Single PC Pipeline

Table of Contents

TLDR

The entire 2.1 million document Epstein corpus was processed on a single Windows PC: an Intel i9-13950HX with 24 cores, an NVIDIA RTX 4070 with 8 GB of video memory, and 64 GB of RAM running PostgreSQL 16. No cloud services, no distributed computing, no paid API calls. Every entity extracted, every wire parsed, every flight log read by machine happened on one desk (PAPER TRAIL Project, 2026a).

The Machine

The specification reads like a gaming laptop, not a forensic analysis platform. An Intel i9-13950HX provides 24 cores and 32 threads for CPU-bound work. An NVIDIA GeForce RTX 4070 with 8 GB of video memory handles vision-language model inference (a type of AI that can read both text and images). Sixty-four gigabytes of RAM supports the database. The operating system is Windows 11 Pro. The storage holds approximately 331 GB of source documents across 17 database sources (PAPER TRAIL Project, 2026a; PAPER TRAIL Project, 2026b).

This is a consumer-grade machine. It costs less than a month of cloud computing at the scale required to process 2.1 million documents. The deliberate choice to run everything locally was not about cost, though. It was about control.

Why Not the Cloud

No data leaves the local system. The Epstein corpus contains government-released documents that include victim names, home addresses, financial account numbers, and Deutsche Bank portal credentials (PAPER TRAIL Project, 2026c). Uploading this material to any cloud provider would create copies outside the researcher's control, subject to the provider's data retention policies, law enforcement requests, and employee access controls.

The single-machine constraint eliminates this entire category of risk. The documents exist in one place. The database exists in one place. The analytical outputs exist in one place. There is no cloud storage bucket to misconfigure, no API key to leak, no cloud provider subpoena to comply with.

What Runs on CPU

The CPU handles the heavy parallel workloads. Automated name extraction (using the spaCy natural language processing library with its large English model) runs across 8 parallel workers, processing 2,046,260 documents and producing 2,383,898 entities (PAPER TRAIL Project, 2026d). The 24-core processor keeps all 8 workers fed without bottlenecking on context switching.

Date extraction, entity deduplication, co-occurrence graph construction, and temporal analysis all run on CPU. The entity resolution tool (Splink, a software tool that uses statistics to decide which database records refer to the same person) uses a specialized analytical database for its scoring, reducing 2.38 million raw entities to 519,000 unified groups (PAPER TRAIL Project, 2026e). Change-point detection (which finds sudden shifts in document activity over time), community detection (which groups related entities), and broker analysis (which identifies entities bridging gaps between groups) are all CPU-bound operations that benefit from the high thread count (PAPER TRAIL Project, 2026f; PAPER TRAIL Project, 2026g).
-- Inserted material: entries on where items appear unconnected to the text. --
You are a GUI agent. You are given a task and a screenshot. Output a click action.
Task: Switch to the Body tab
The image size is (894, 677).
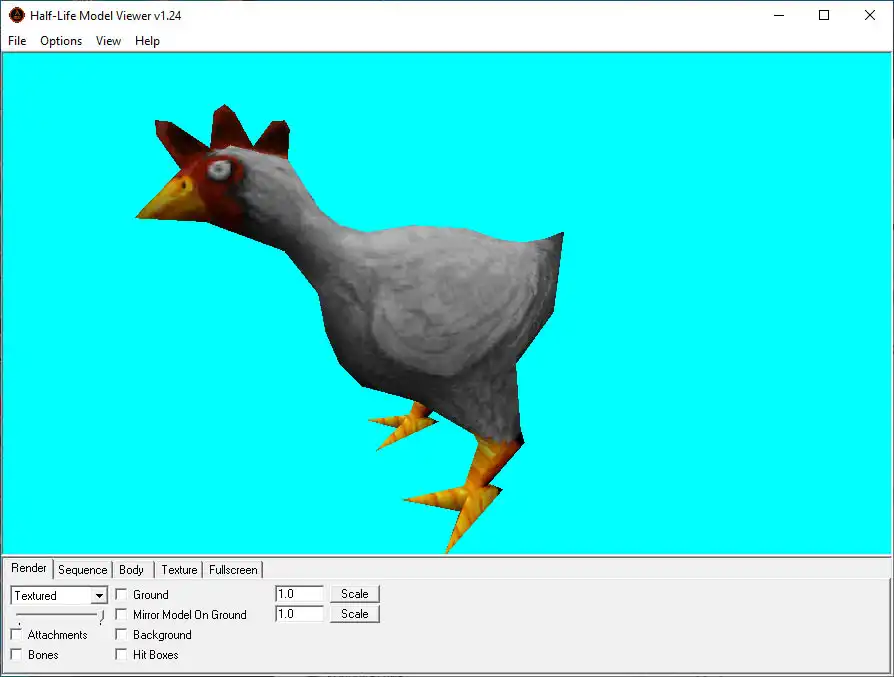tap(131, 570)

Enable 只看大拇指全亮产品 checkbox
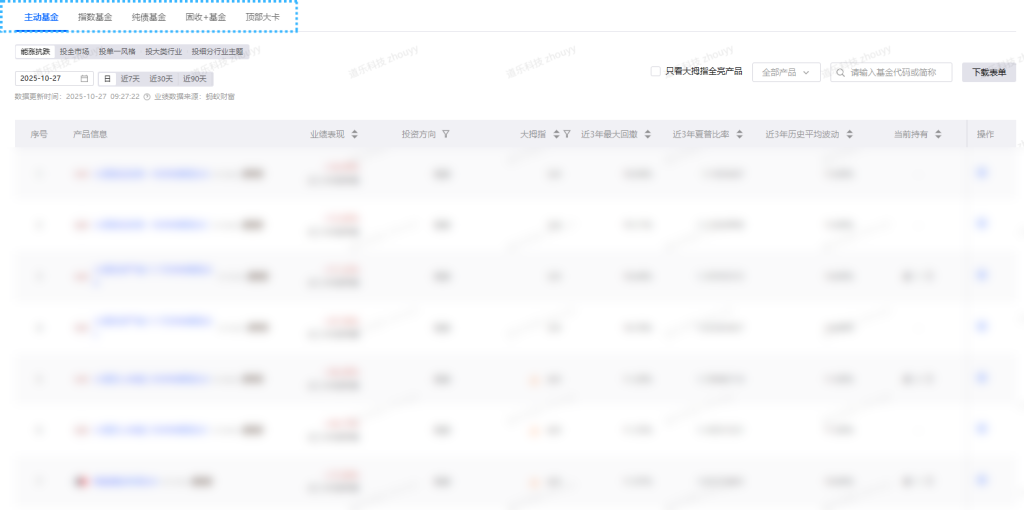click(x=655, y=72)
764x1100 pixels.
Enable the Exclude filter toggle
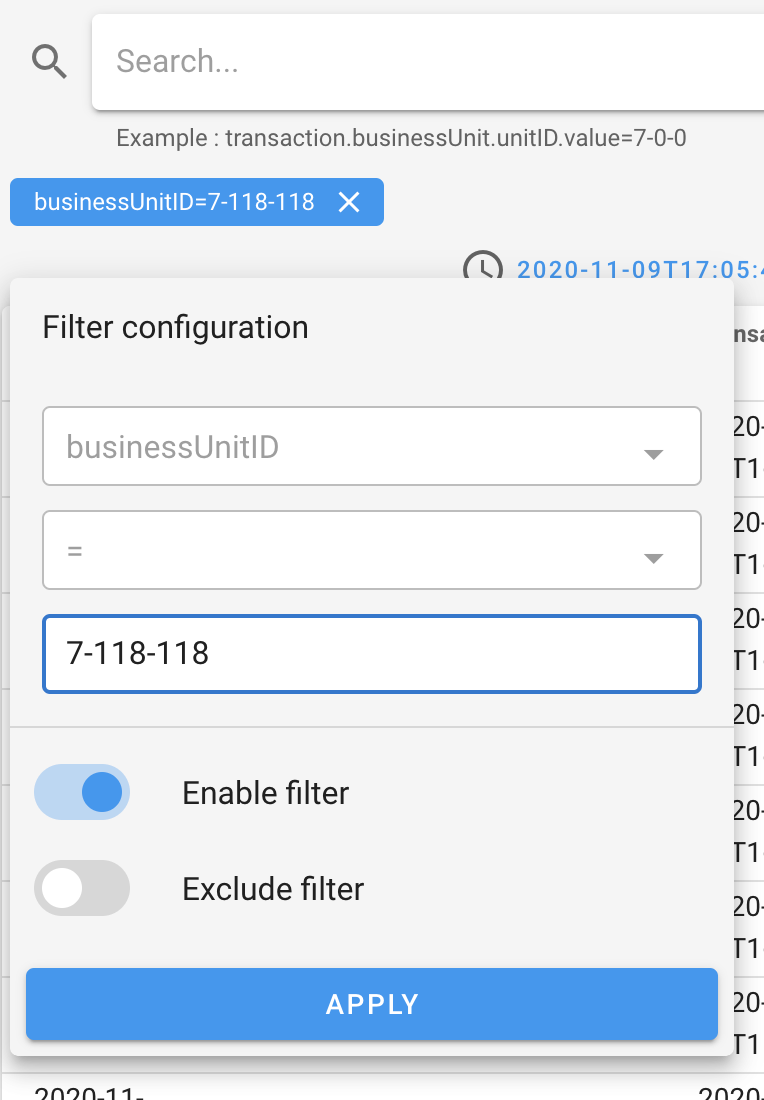coord(82,888)
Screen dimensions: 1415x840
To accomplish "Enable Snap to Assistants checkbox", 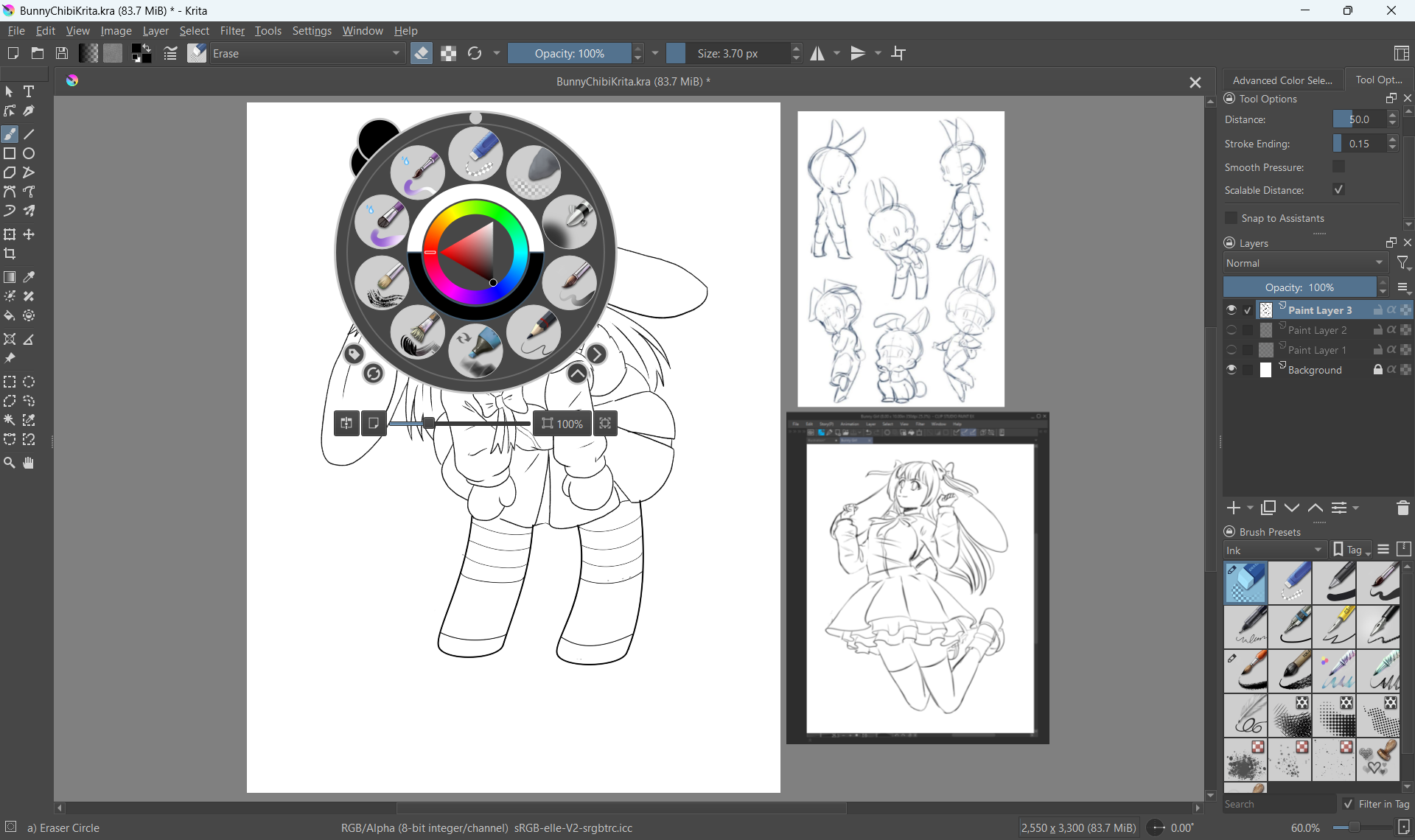I will (1231, 218).
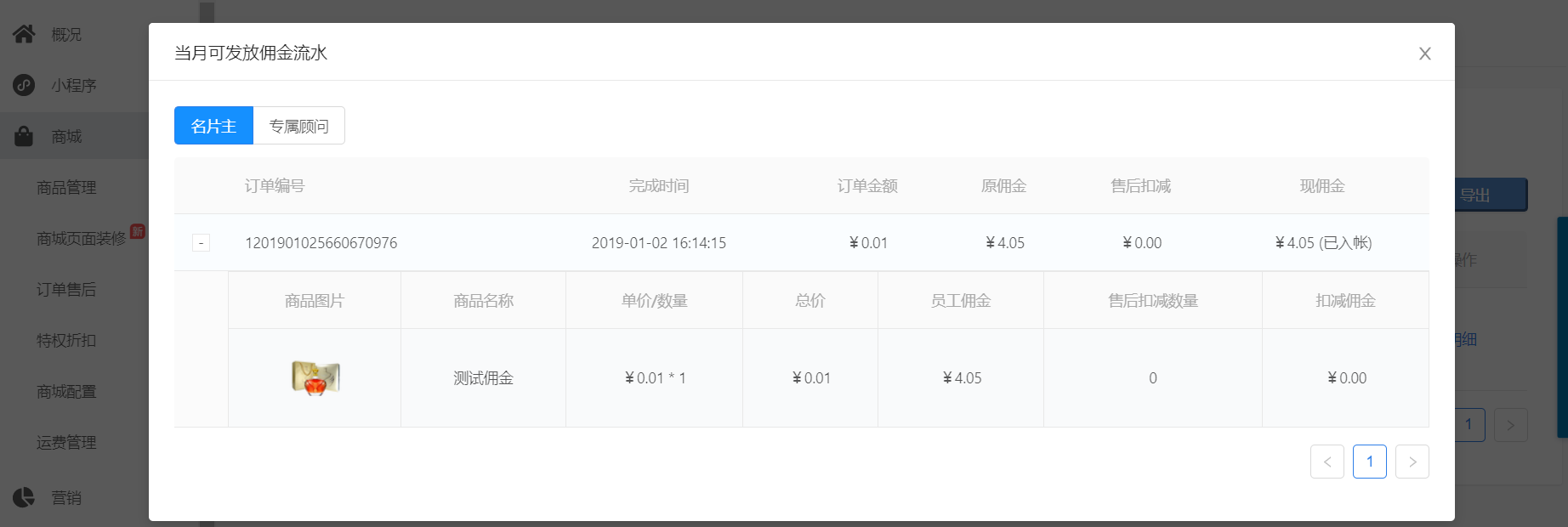The height and width of the screenshot is (527, 1568).
Task: Close the 当月可发放佣金流水 dialog
Action: click(1425, 54)
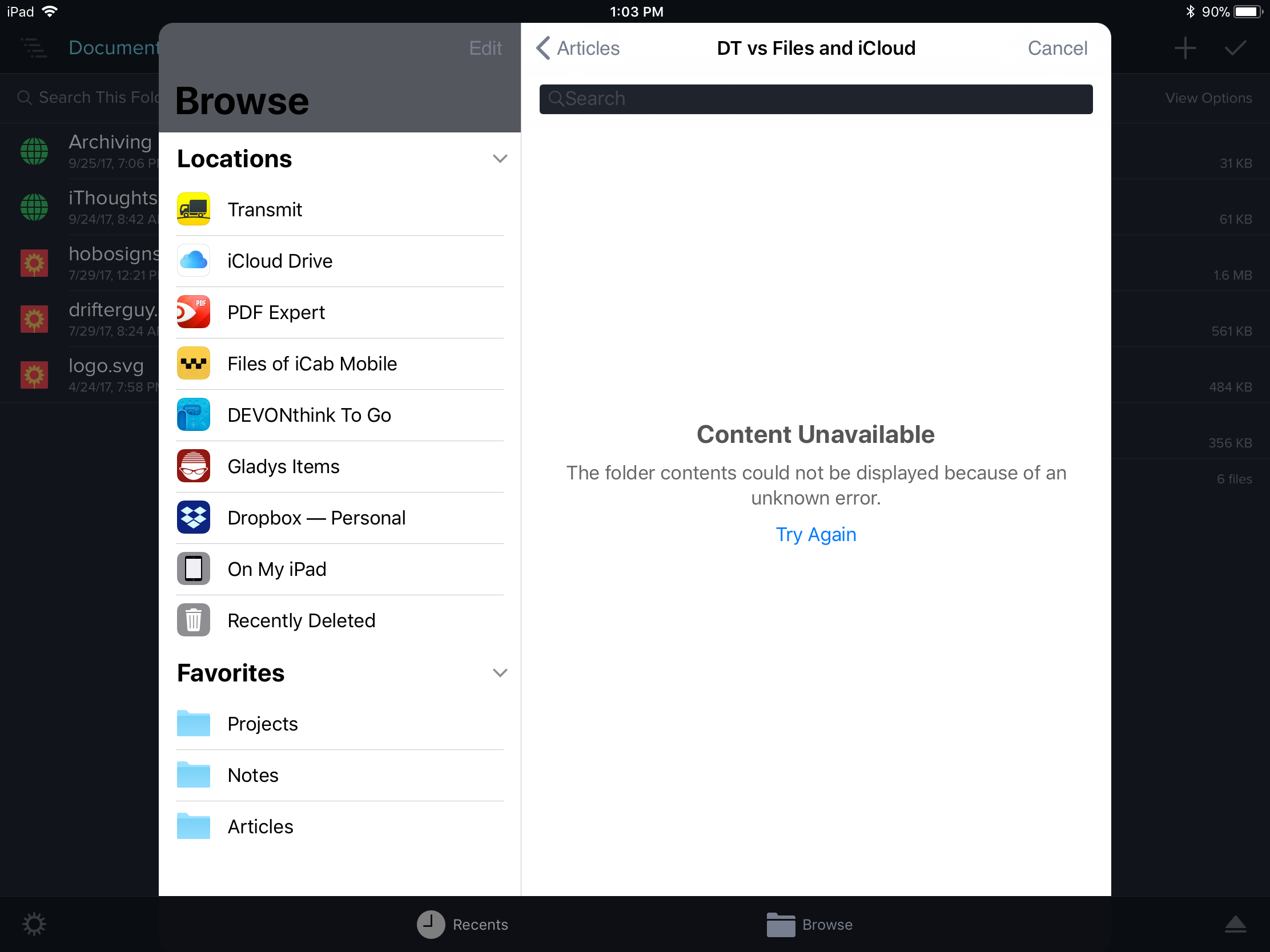Switch to the Recents tab
Viewport: 1270px width, 952px height.
pyautogui.click(x=462, y=923)
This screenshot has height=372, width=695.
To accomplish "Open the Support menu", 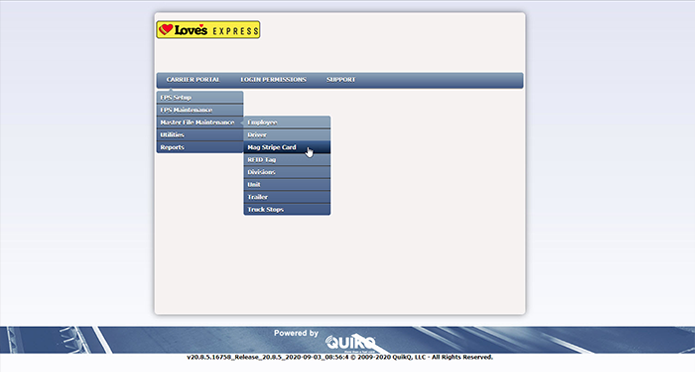I will pyautogui.click(x=340, y=80).
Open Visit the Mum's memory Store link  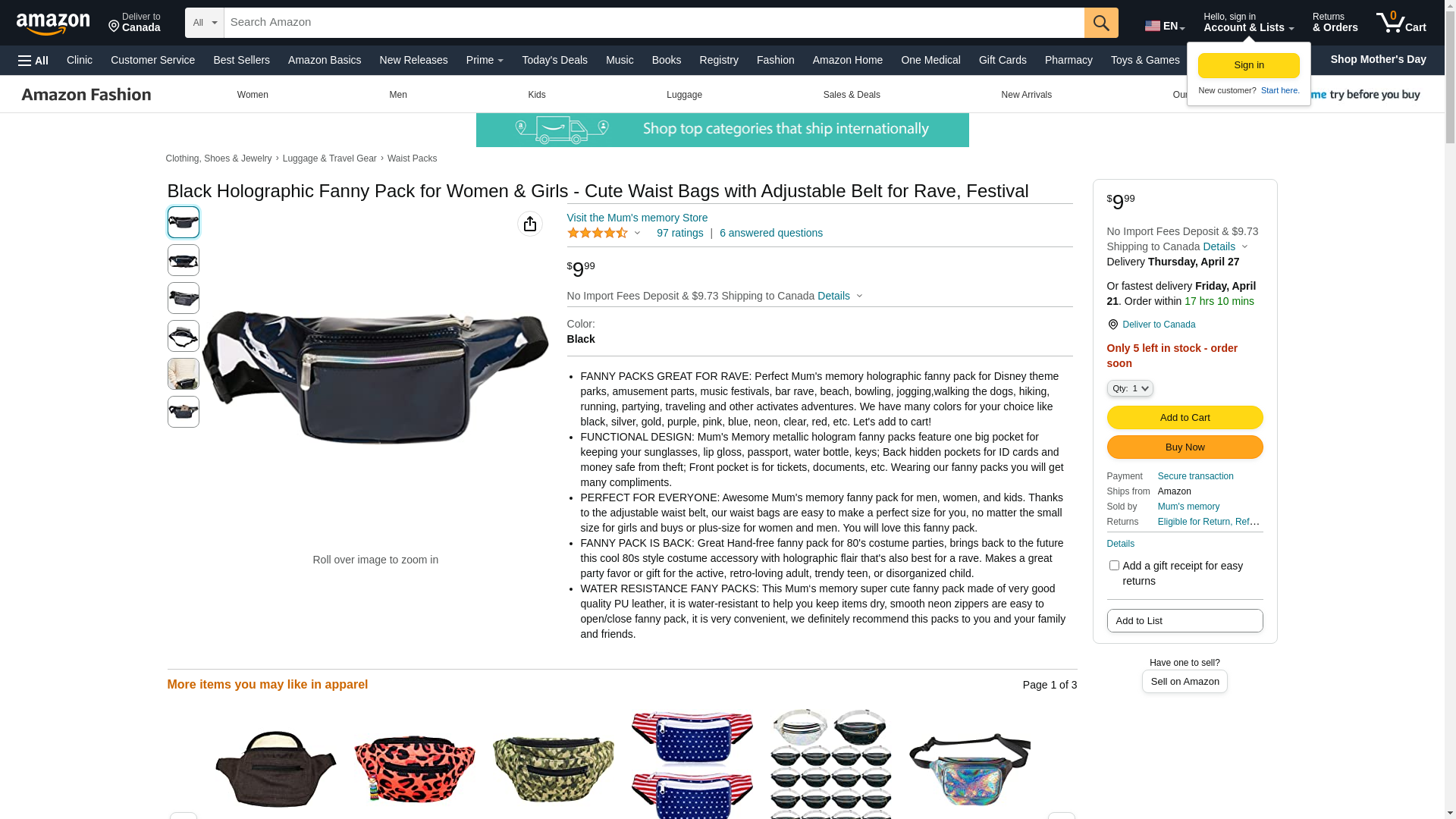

The observation extraction pipeline (Script 28) runs a 7-billion-parameter language model through the local inference server on the GPU, but its scoring, deduplication, and database operations are CPU-bound. At approximately 0.5 documents per minute, it processes 500 scored documents overnight (PAPER TRAIL Project, 2026a).

What Runs on GPU

The RTX 4070's 8 GB of video memory is the tightest constraint in the system. It runs Qwen2.5-VL-7B (a vision-language model) for tasks that require understanding both text and page layout: extracting text from handwritten flight logs, reading degraded bank documents, and reprocessing scanning failures (PAPER TRAIL Project, 2026h).

The results justify the constraint. Vision-language model processing extracted 4,286 flights from unredacted handwritten logs at zero errors, recovered 47 wire transfer dates and 44 originator names from degraded Deutsche Bank documents, and reprocessed 70 regulatory forms to recover 36 wire recipients worth $1.47 million (PAPER TRAIL Project, 2026h; PAPER TRAIL Project, 2026i). All of this ran on a consumer GPU that retails for approximately $550.

The video memory limitation creates stability issues under sustained load. The local inference server crashes approximately every 10 to 20 calls due to memory pressure. The pipeline handles this with automatic restart logic and a resume flag that skips already-processed documents. It is not elegant. It works (PAPER TRAIL Project, 2026a).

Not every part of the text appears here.